▸ Problem statement
Transcribe everything in the listing from the line containing "The image size is (1170, 2560)." down to the final line of the listing, keeping each line unchanged.

▸ Task data
__________________________________________________
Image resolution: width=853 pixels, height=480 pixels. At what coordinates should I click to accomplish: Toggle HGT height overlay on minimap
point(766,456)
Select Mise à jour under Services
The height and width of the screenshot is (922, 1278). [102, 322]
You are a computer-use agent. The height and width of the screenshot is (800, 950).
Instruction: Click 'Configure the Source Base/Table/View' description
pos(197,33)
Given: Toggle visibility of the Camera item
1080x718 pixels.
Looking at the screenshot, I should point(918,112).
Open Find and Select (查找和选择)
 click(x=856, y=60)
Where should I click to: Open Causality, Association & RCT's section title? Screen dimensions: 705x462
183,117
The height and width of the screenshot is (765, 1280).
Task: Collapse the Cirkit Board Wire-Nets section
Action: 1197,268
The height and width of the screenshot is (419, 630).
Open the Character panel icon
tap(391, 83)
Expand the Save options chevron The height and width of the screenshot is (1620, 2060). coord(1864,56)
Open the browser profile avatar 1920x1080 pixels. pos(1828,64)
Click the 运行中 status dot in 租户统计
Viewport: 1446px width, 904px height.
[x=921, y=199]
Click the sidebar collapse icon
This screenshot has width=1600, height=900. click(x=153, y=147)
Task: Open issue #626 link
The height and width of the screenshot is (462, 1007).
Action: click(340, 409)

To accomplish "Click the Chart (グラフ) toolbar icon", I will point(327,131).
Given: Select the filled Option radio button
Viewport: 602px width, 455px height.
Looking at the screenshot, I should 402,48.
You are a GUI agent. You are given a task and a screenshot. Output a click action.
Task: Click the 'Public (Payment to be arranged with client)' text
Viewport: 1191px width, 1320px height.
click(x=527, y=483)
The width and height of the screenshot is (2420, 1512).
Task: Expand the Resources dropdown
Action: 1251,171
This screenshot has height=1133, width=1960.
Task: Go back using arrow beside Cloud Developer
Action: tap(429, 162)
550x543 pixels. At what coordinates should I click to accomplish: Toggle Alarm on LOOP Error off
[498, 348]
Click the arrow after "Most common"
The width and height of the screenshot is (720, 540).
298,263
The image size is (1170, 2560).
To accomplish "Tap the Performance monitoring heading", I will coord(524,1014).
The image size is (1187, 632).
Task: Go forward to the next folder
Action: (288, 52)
__________________________________________________
▸ Correct response
The image size is (1170, 2560).
To accomplish "Tap the Performance monitoring heading", I will coord(524,1014).
The image size is (1187, 632).
Task: Go forward to the next folder
Action: (288, 52)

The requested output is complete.